DEAR EDITOR: Alzheimer’s affects everyone, including Medicare recipients. Medicare pays for comprehensive care planning for people diagnosed with dementia and their families. Care planning allows individuals and their caregivers to learn about clinical trials and support services in their community — resulting in a higher quality of life, fewer hospitalizations and emergency room visits, and better medication management. However, in 2017 fewer than 1% of seniors living with Alzheimer’s received the care planning benefit.

Why? Because health care providers don’t know about it or that they can be reimbursed for it. The Improving HOPE for Alzheimer’s Act would help educate clinicians, enabling more families to receive the services and supports that result. Care Planning helped our family find resources for my father, who suffered from Alzheimer’s for 8 years, as well as respite care to help lessen the burden on my mother, who served as his primary caretaker.

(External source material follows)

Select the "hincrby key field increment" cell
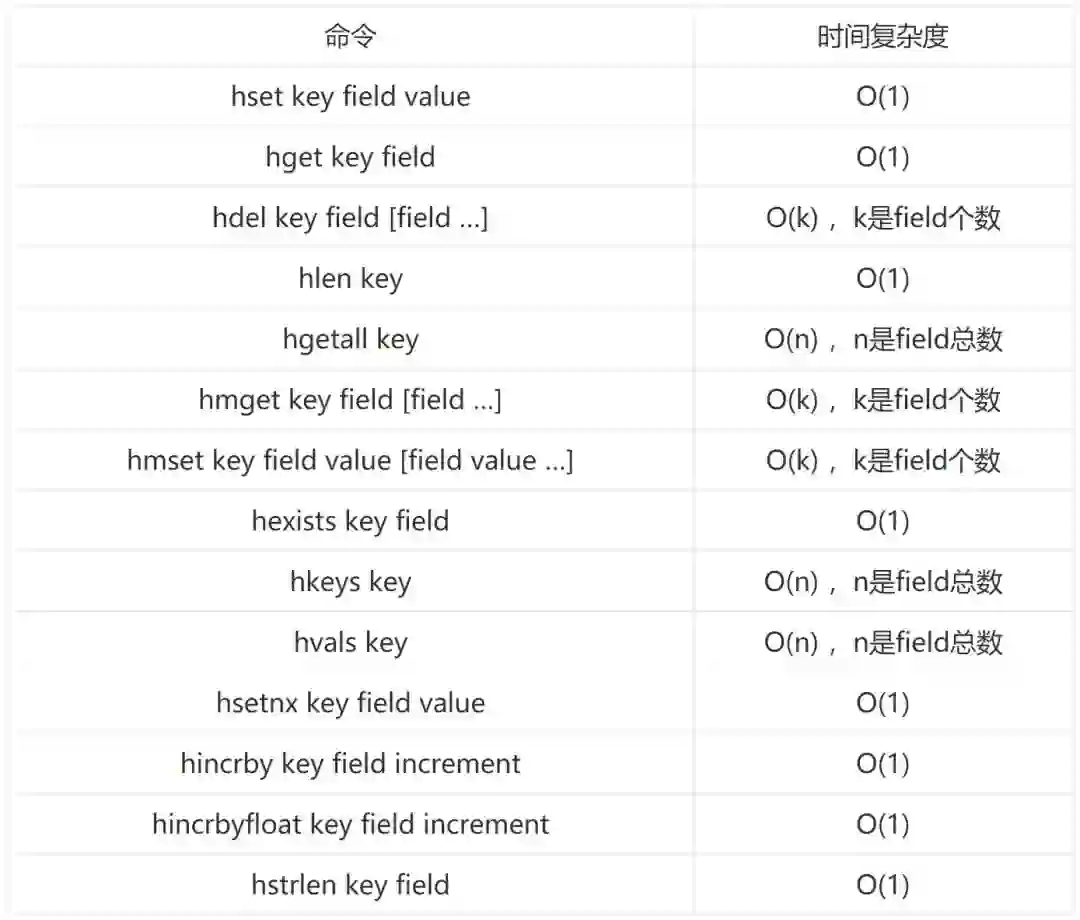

Congress should immediately pass the Improving HOPE for Alzheimer’s Act (S.880/H.R. 1873), and I hope that Senator Cory Gardner and Congressman Jason Crow will actively support the bill by becoming a cosponsor. The number of Coloradans with Alzheimer’s is expected to grow by 26 percent by 2025. Almost all of them will be covered by Medicare and could benefit from the care planning benefit, but only if their health care provider knows about it. The end of Alzheimer’s begins with all of us.